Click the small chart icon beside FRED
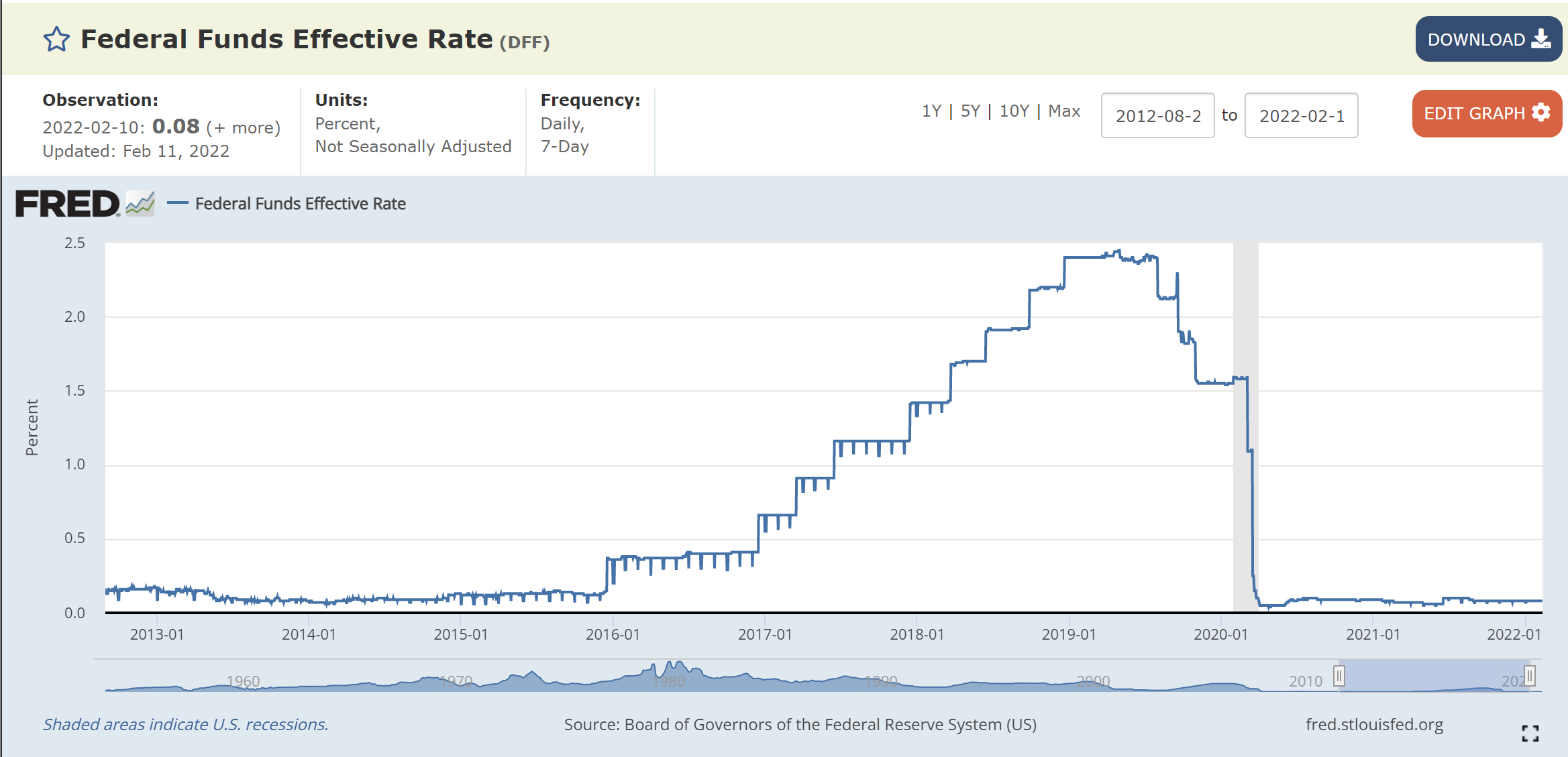Image resolution: width=1568 pixels, height=757 pixels. (x=140, y=204)
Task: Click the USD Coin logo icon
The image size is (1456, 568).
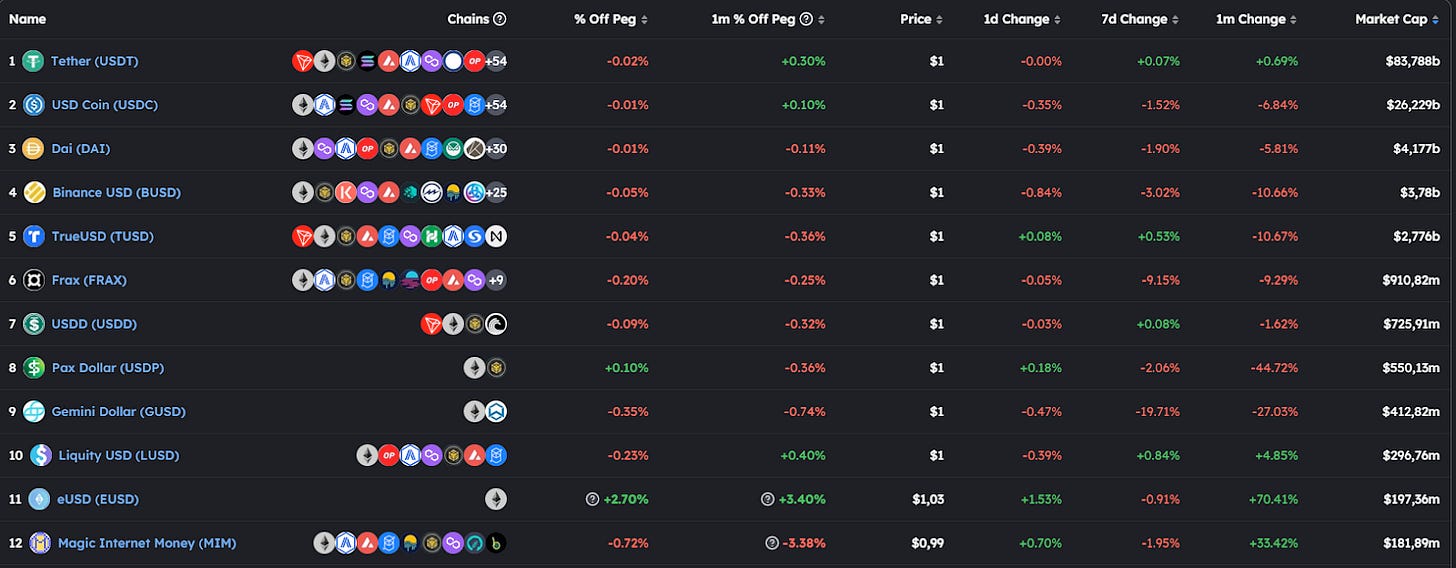Action: [x=33, y=105]
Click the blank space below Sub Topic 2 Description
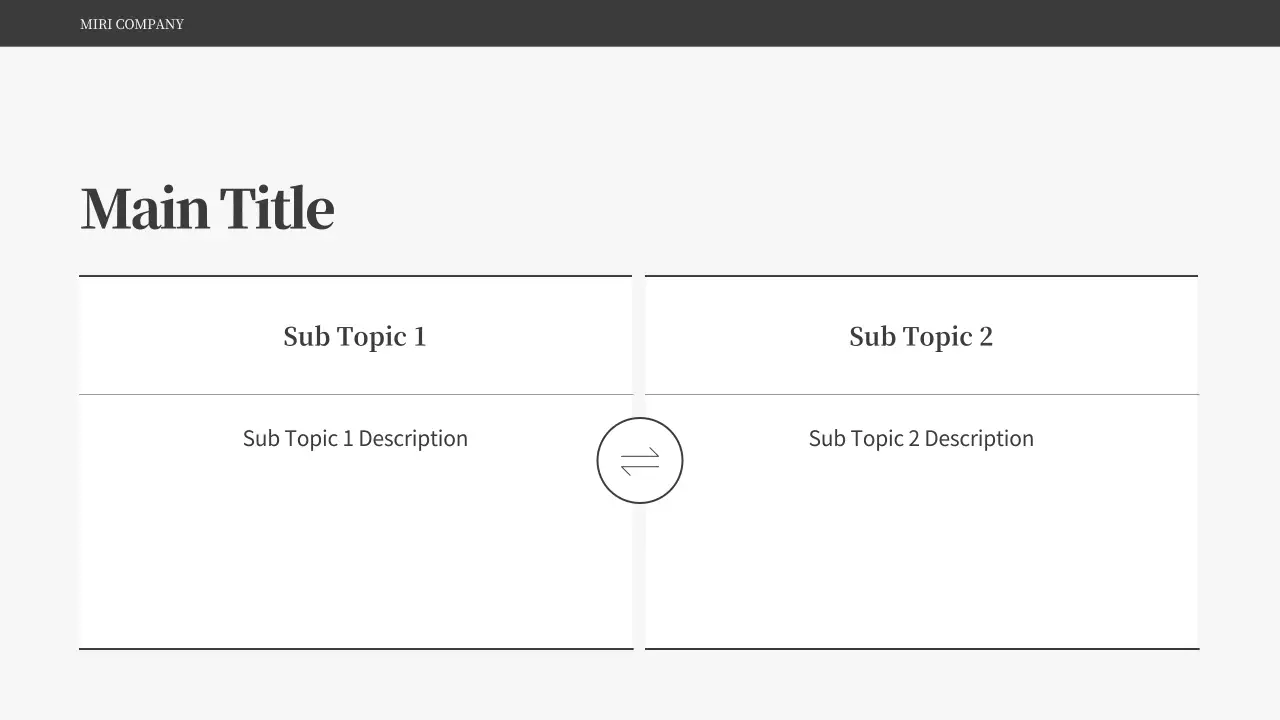The height and width of the screenshot is (720, 1280). pyautogui.click(x=920, y=560)
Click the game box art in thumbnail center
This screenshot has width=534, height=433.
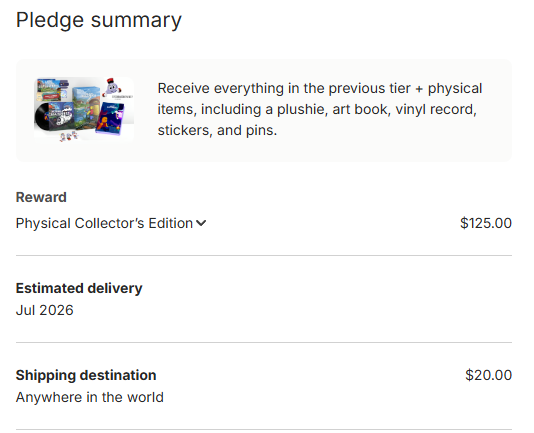pyautogui.click(x=85, y=106)
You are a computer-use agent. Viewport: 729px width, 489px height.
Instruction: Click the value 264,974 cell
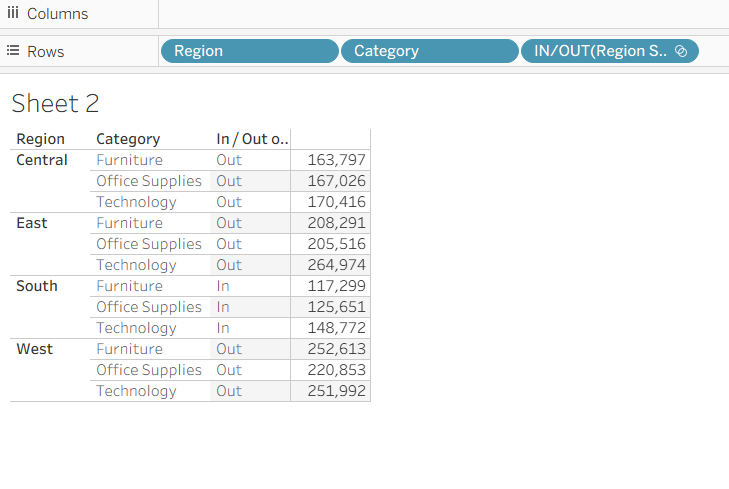pyautogui.click(x=337, y=265)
+ + + +
Only the lines from the one containing "Click the blank" through the last line of the entries should be transcribed, exactly and with no pictures.

• Solution for this task:
Click the blank space below Sub Topic 2 Description
The height and width of the screenshot is (720, 1280). pyautogui.click(x=920, y=560)
Click the game box art in thumbnail center
This screenshot has width=534, height=433.
pyautogui.click(x=85, y=106)
You are a computer-use agent. Viewport: 729px width, 489px height.
Instruction: Click the value 264,974 cell
pyautogui.click(x=337, y=265)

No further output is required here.